Algunos de los problemas que los jóvenes tienen en la actualidad para entrar al seminario se relacionan con situaciones familiares. En ocasiones los jóvenes muestran interés por el sacerdocio, pero los papás no aceptan la decisión de su hijo. Yo creo que es indispensable que los padres de familia apoyen las decisiones de sus hijos, que ayuden a que lleguen a cumplir lo que desean para sus vidas. Otro impedimento se presenta al estar muy apegado a la familia, ya que estamos acostumbrados a estar cerca de nuestros familiares, que nos cuiden y, en ocasiones, que nos den lo que les pidamos, y cuando un joven así se da cuenta de que si entra al seminario tendrá pocas ocasiones al año de estar con su familia, puede decidir no ingresar.

Mi recomendación para los jóvenes con interés en el sacerdocio es que cada uno debe contestar al llamado que Dios le ha hecho, tratar de seguirlo y nunca dejar de tener comunicación con Él, que es el pilar para toda decisión en nuestras vidas. Algo que les puede ayudar mucho es conversar con los sacerdotes, solicitarles consejos, escuchar sus opiniones, pedirles que les platiquen sobre la vida en el seminario e incluso que los inviten a conocer uno.

Es importante saber que muchas veces habrá dudas sobre la vocación; tarde o temprano surgirán, pero es fundamental la comunicación con Dios para despejarlas en su totalidad.

Quiero invitar a todos los jóvenes a que no tengan miedo a responder el llamado que Dios les hace y se animen a seguir el camino del sacerdocio. De la misma manera, exhorto a los papás de esos muchachos a que apoyen las decisiones de sus hijos.

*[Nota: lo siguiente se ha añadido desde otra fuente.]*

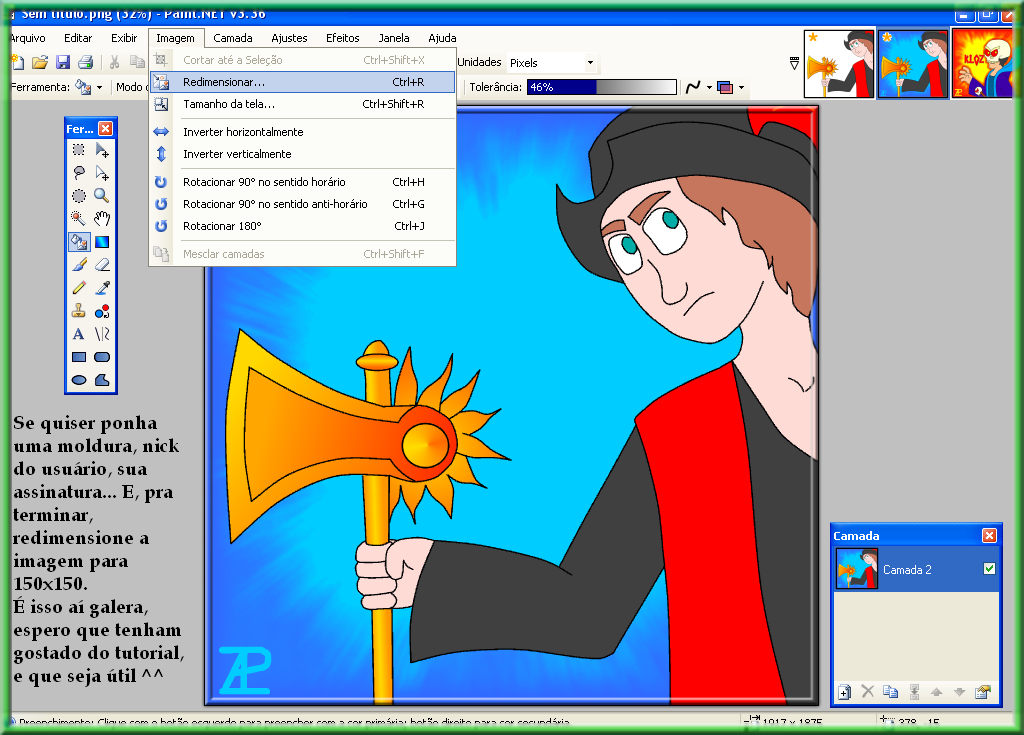Close the Ferramentas toolbox window

click(x=105, y=129)
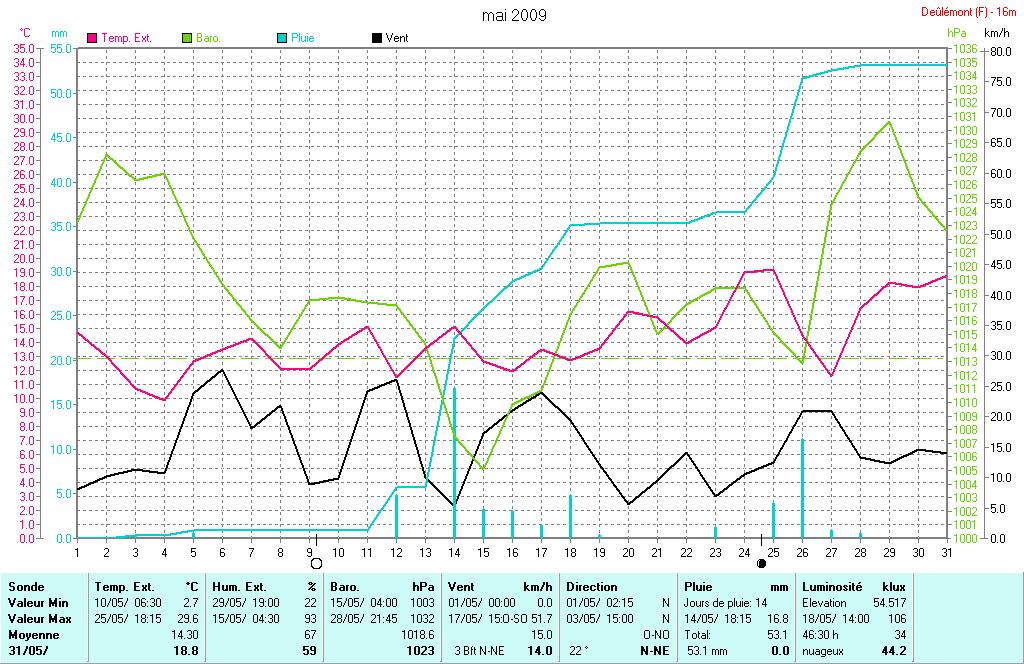Click day 31 on the horizontal axis

tap(945, 551)
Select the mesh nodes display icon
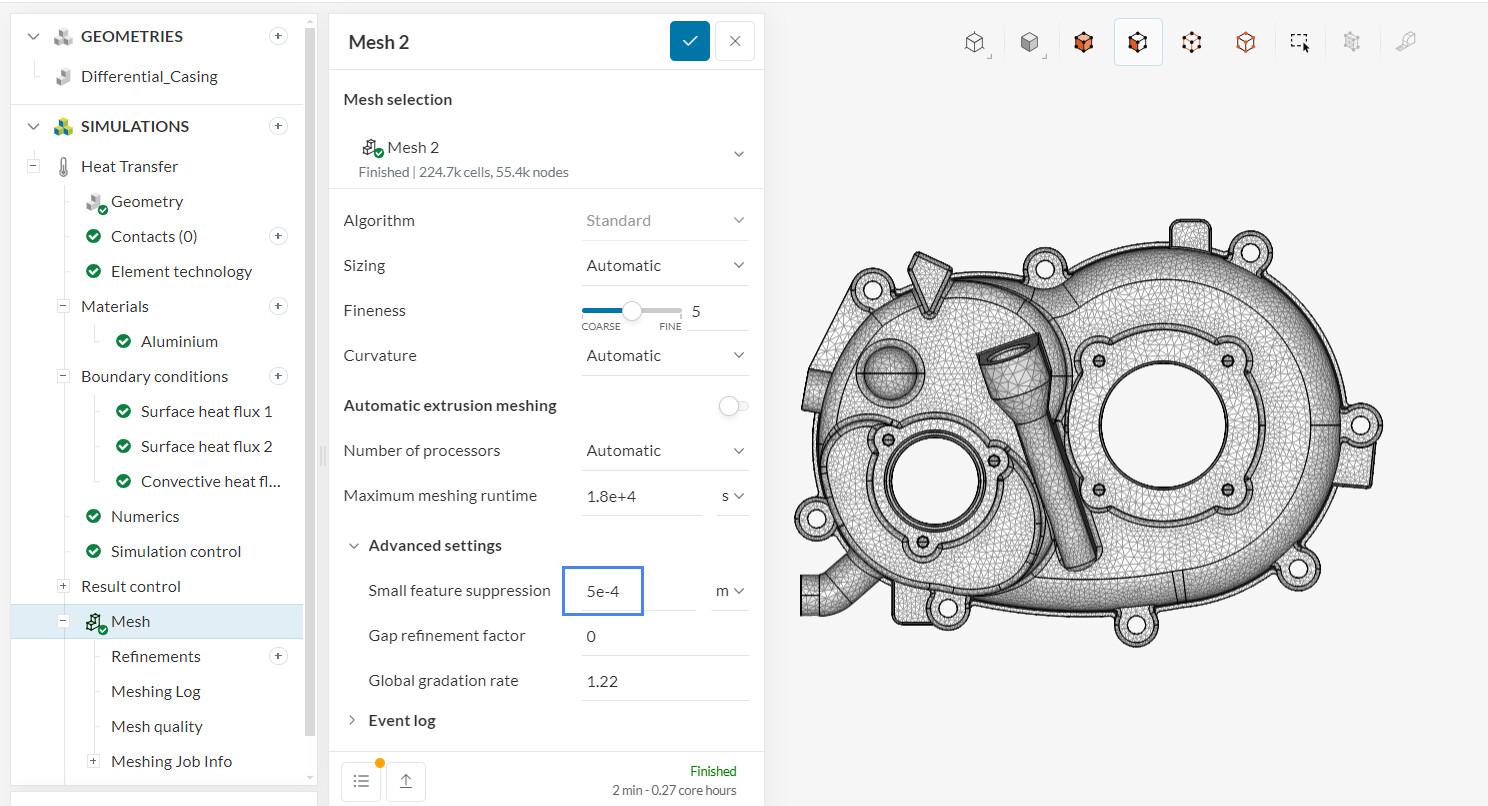Screen dimensions: 1488x806 pos(1191,42)
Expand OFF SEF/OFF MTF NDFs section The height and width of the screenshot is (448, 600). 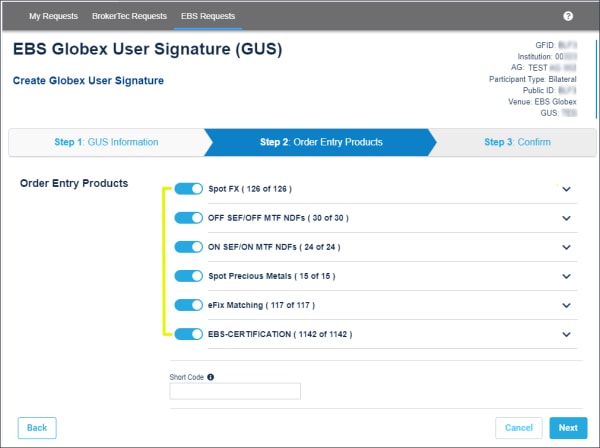click(566, 218)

Estoy muy agradecido con todos ustedes, Padrinos y Madrinas, por todo su apoyo económico, pero más que nada por su apoyo espiritual. Les pido que sigan orando para que haya más vocaciones y que los jóvenes como yo lleguemos a ser sacerdotes en un futuro próximo. Nosotros también nos comprometemos a rezar por ustedes y por todas sus necesidades. ¡Gracias!